Here at Fortinet we have been referring to these attacks as “hot exploits.” Rather than spending huge resources on discovering new ways to bypass security systems, criminals are developing sophisticated tools and then simply waiting to exploit an announced vulnerability with large enough implications. They know from experience that many organizations simply don’t have the time, resources, or initiative to patch vulnerable systems. WannaCry proved that. NotPetya proved that even after a large attack managed to exploit a well-known vulnerability, far too many organizations are still unlikely to patch their systems.

Our FortiGuard Labs team sees this all the time. Nearly every week we record several attacks successfully targeting vulnerabilities for which patches have been available for month, and sometimes years. In fact, our latest quarterly threat report shows that the average age of a known vulnerability that is successfully targeted by an exploit is five years. Seriously.

The other place the cybercriminals are increasingly focused on is technical innovation. For them, innovation is the land of opportunity. A perfect case study for this approach is the Mirai botnet that shut down huge segments of the Internet last summer. As an attack, it was a pretty straightforward denial of service exploit. What made it unique is that it targeted IoT devices that had been built and deployed with virtually no thought given to security. Insecure communications protocols, junk code, hardcoded passwords, passing text in the clear, vulnerability to simple attacks are all things we now commonly see in IoT devices. And since manufacturers commonly use and share code from a single source, these vulnerabilities crop up across a wide variety of tools from a single manufacturer, across multiple brands from manufacturing conglomerates, and even across devices produced by completely separate manufacturers.

But Mirai was just a shot across the bow. Newer iterations of IoT-focused attacks, like Hajime and Devil’s Ivy, not only use the same sort of mechanism to attack IoT devices, but have added sophisticated toolsets that allow them to identify devices, select appropriate passwords or exploit known vulnerabilities, compromise a device, and then spread to others. The potential for using multi-vector worms to create massive IoT botnets that span across multiple technologies is very real. And because these attacks can be done at scale, the ability to impose ransomware on thousands of victims simultaneously, rather than targeting a single large network, is now a possibility. How much would you be willing to pay to turn your entertainment system back on? $50? Now multiply that by millions of users and you get an idea of why cybercriminals are very motivated to invest in building these sorts of exploits.

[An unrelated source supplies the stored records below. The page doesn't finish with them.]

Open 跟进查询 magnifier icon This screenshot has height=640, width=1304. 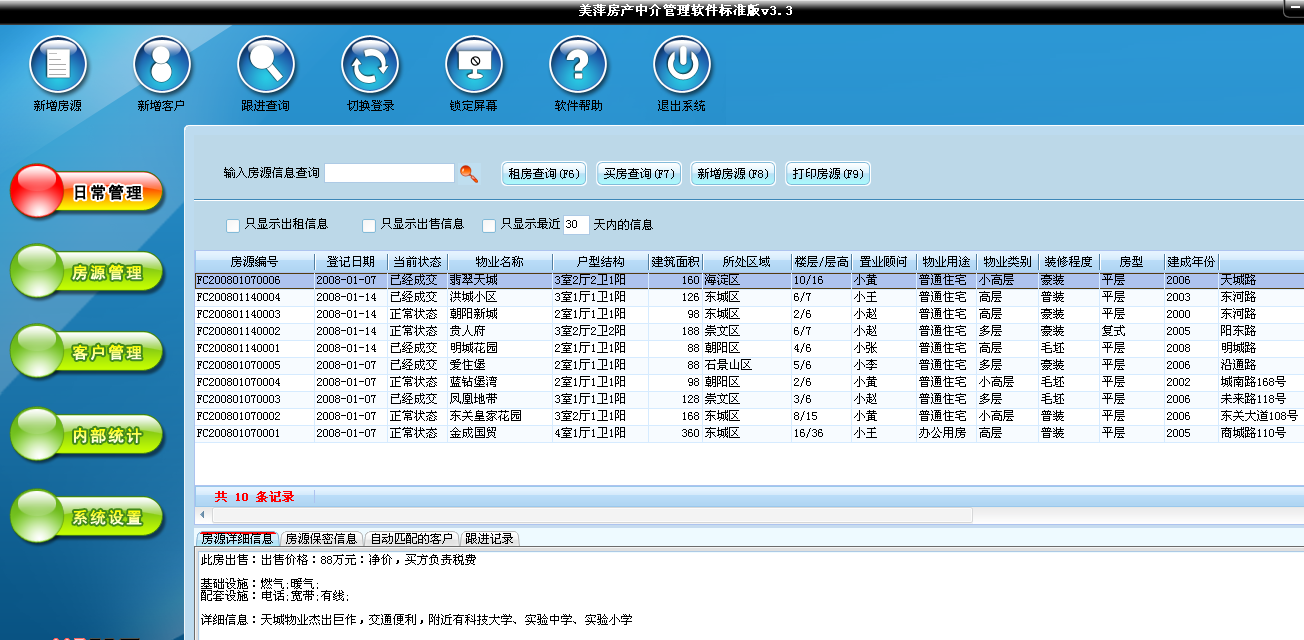pos(266,65)
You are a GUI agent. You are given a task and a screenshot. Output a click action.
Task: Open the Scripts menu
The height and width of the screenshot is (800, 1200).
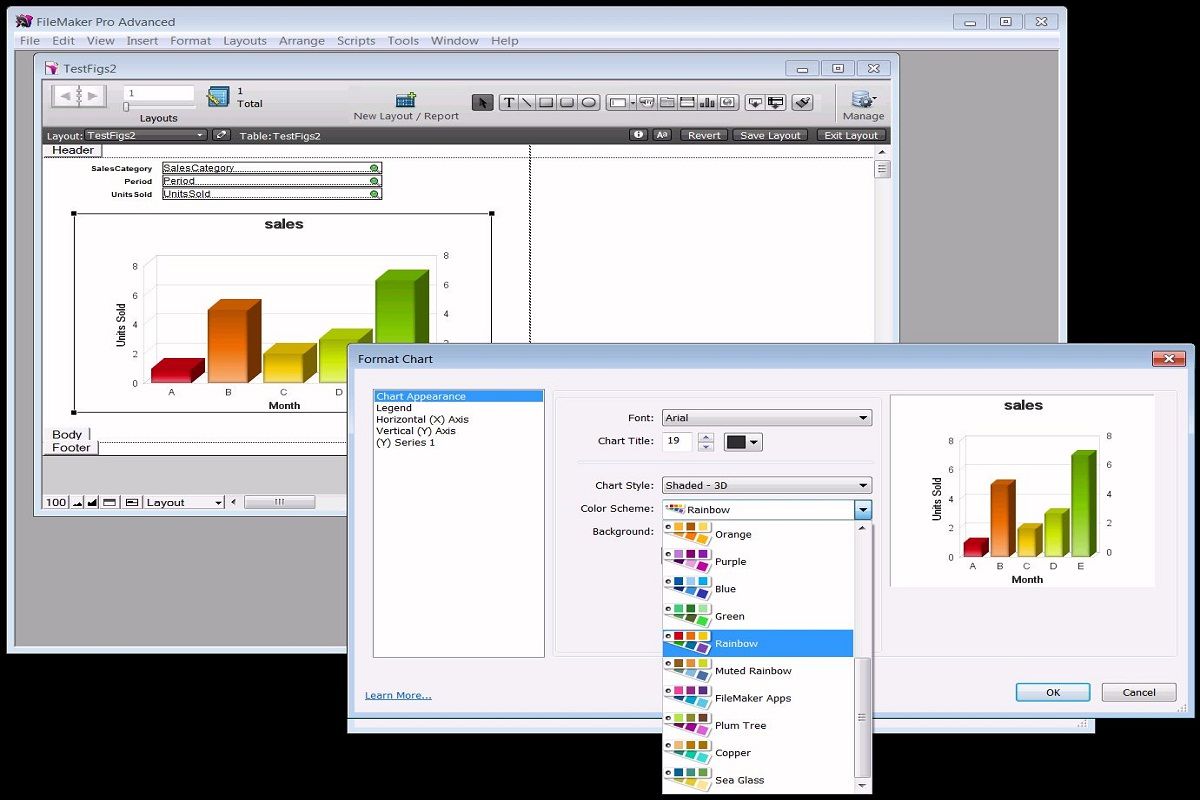(356, 41)
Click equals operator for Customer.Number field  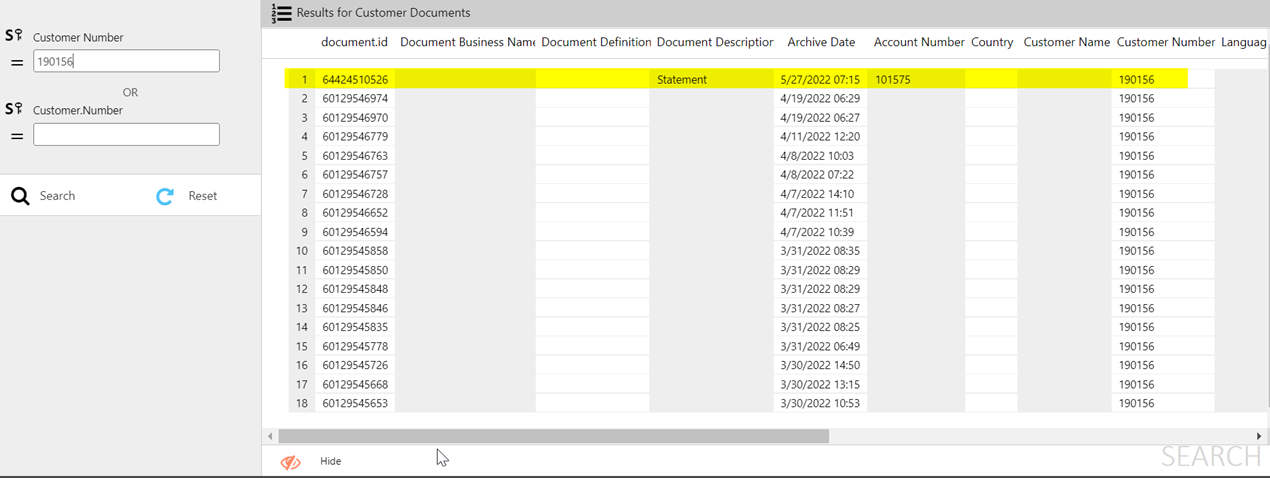(16, 135)

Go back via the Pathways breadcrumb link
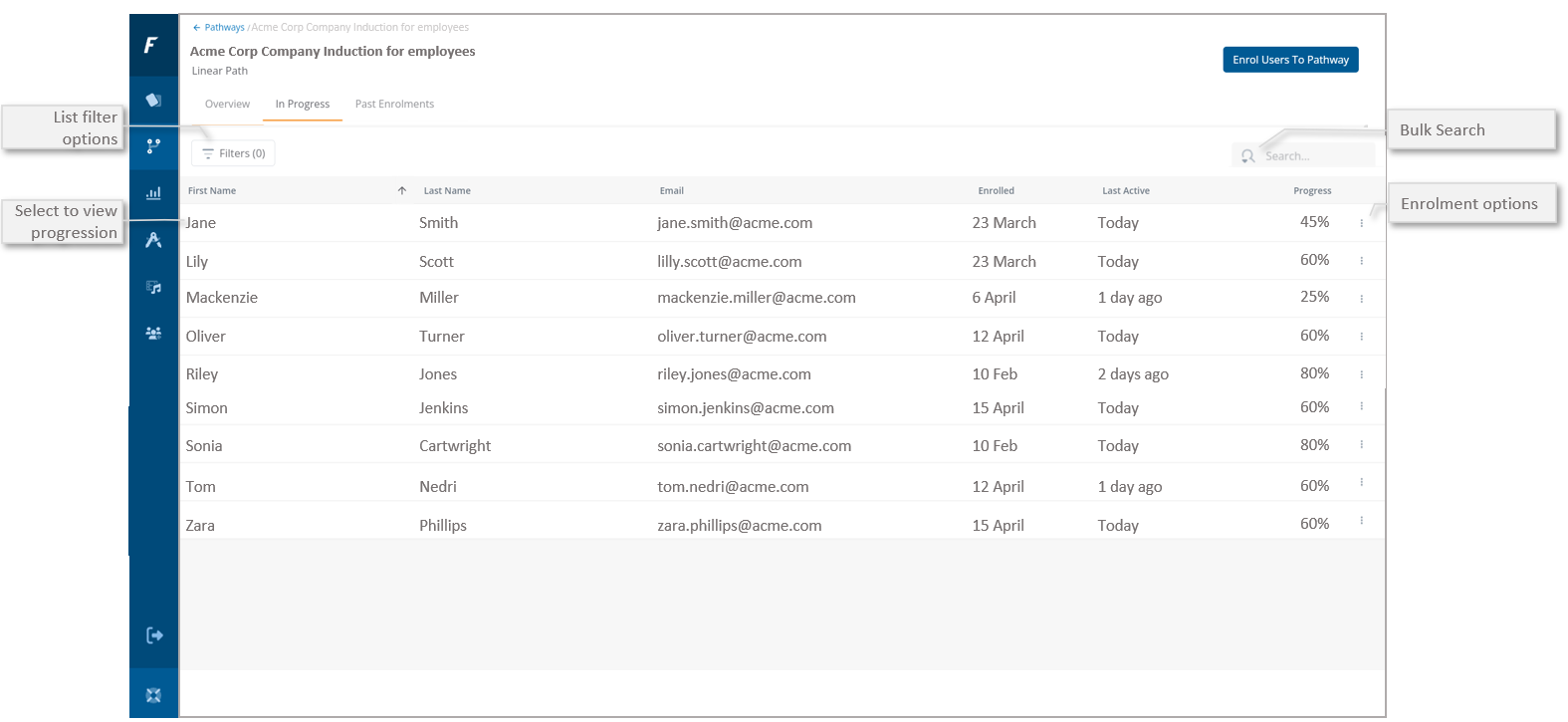pyautogui.click(x=223, y=28)
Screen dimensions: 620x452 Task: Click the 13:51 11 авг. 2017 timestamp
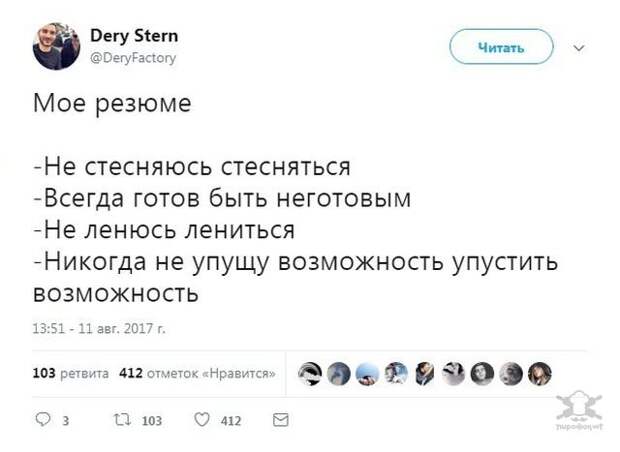99,328

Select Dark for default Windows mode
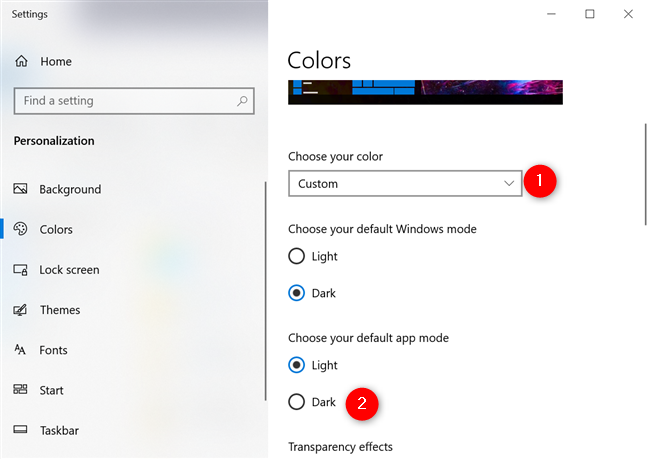296,293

And now, as critical infrastructure becomes more interconnected and begins to adopt new, cutting edge technologies, the risk is compounded. Windmills are just the tip of the iceberg.

For the cybercriminal community, the best part is that they don’t have to figure out how to bypass security or crack open a hardened operating system. The rush to push out new technologies to enterprises and consumers and even critical infrastructure systems has done that job for them. And from a threat intelligence perspective, for a variety of reasons ranging from using known passwords to sophisticated obfuscation techniques, meaningful information about these threats isn’t usually collected until after a device has been compromised. And by then, the damage has been done.